You wouldn’t know that from just looking at the picture, though, so speculation ran rampant about what kind of person would accumulate such a stash without seeming to have actually sampled any of it. “Hoarder” and “flipper” were but a pair of the epithets hurled at him, with some hypothesizing that he was in it for the money rather than for a love of the water of life.
I, and numerous others, have railed in this space against those whose interest in whiskey is purely financial. Those who seek out bottles only to resell them for a profit are enriching themselves at the expense of others (often, it bears noting, illegally) and are the worthy subjects of scorn and condemnation.
“Hoarding” is a bit more problematic. As a concept, it is not clearly defined. A handful of bottles on a home bar shelf are clearly not a “hoard” by any reasonable interpretation of the term. How about a dozen bottles in a box in the basement? More of a collection if you ask me, and – based on my own experience, as well as a perusal of the collections of others – a modest one, at that. How about two dozen, or four dozen, or more than a hundred bottles? We’re getting into more murky territory here. If someone gazed upon my (always growing) pile of whiskey boxes and concluded that I was hoarding whiskey, it would be hard to argue convincingly that this wasn’t the case.
I’d posit that the delineating factor between buying, collecting, and hoarding resides in intent. For example, I only buy bottles that I plan to open immediately, or at some point in the future, even decades from now. Not a single one has been procured with profit in mind; on the contrary, I give away bottles for free or – when I do sell them – always pass them along at cost.

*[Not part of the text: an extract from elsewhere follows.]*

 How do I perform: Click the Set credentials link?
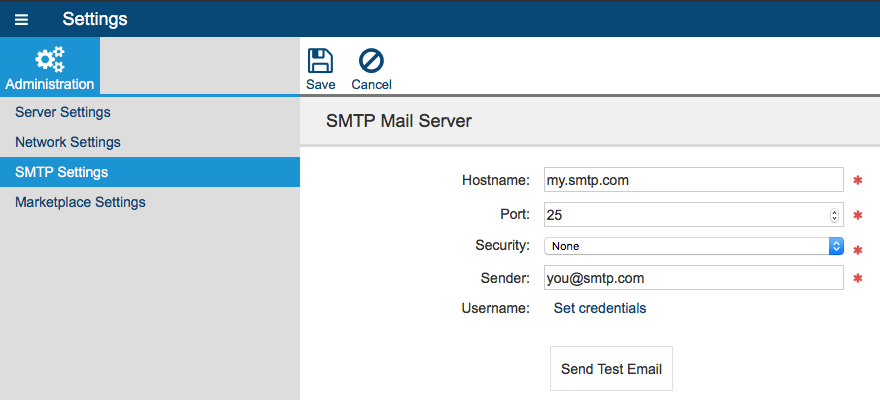point(600,308)
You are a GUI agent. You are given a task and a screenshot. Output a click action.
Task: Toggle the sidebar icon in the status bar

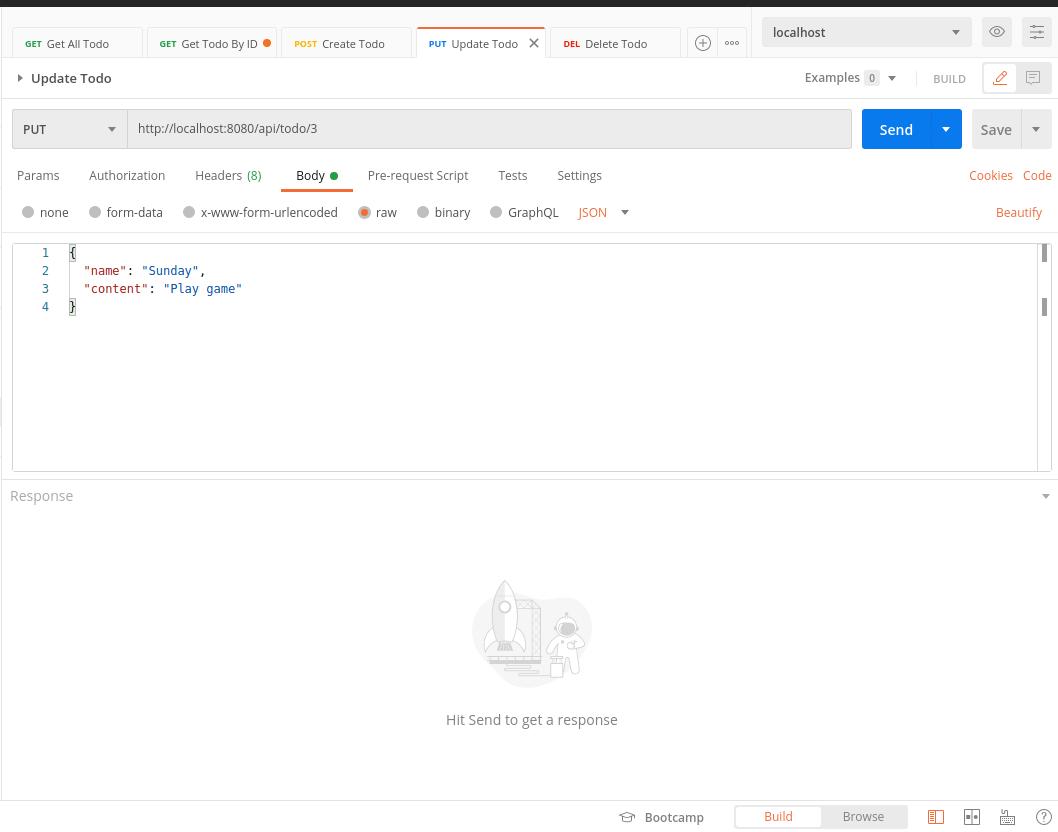pos(936,817)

I’d suspect that most folks – even those with collections of bottles numbering in the triple digits – earnestly expect to enjoy the contents of those bottles “at some point.” That may not come quickly enough to satisfy those looking to throw stones, however, hence the approbation directed at my friend and those of our ilk, whose undisturbed accumulation of bottles outnumbers the ones that are ready to pour.
My friend Brett Atlas offered a novel and eminently sensible perspective on this during a discussion of “dusty whiskey.” For those that have not yet become acquainted with this term – here or elsewhere – “dusties” are bottles from the distant past, so-called because they have accumulated a dingy patina from years of storage.
Brett once observed that we only get to enjoy dusty whiskey today because someone didn’t open that bottle years or decades or (rarely, but not never) centuries ago. In fact, my first taste of dusty whiskey came courtesy of Brett, who opened and shared a taste of the legendary Old Crow “Chessmen” series from his own collection.
Speaking of boxes in basements: I have my own small “time capsule” of sorts, consisting of a set of bottles that I have sealed in a box marked “The Dusties of 2050.” These are whiskeys that I enjoy, and that are commonplace(ish) today. As a student of whiskey history, I know this might not always be the case. I have therefore chosen to preserve them so that, someday in the distant future, I might share them with others. That wouldn’t be possible if I opened them today and started pouring them.
All this to say: rather than engaging in a knee-jerk condemnation of the accumulated bottles of others, I’d urge you to reserve judgment. You might have your suspicions, but none of us can know what’s going on in someone else’s mind.
I had initially intended on appending a review to this meditation, but that wouldn’t really be in keeping with the spirit of the piece, now would it? I’ve got any number of bottles that would make for fine fodder, and they’ll be opened at some point in the future… just not today.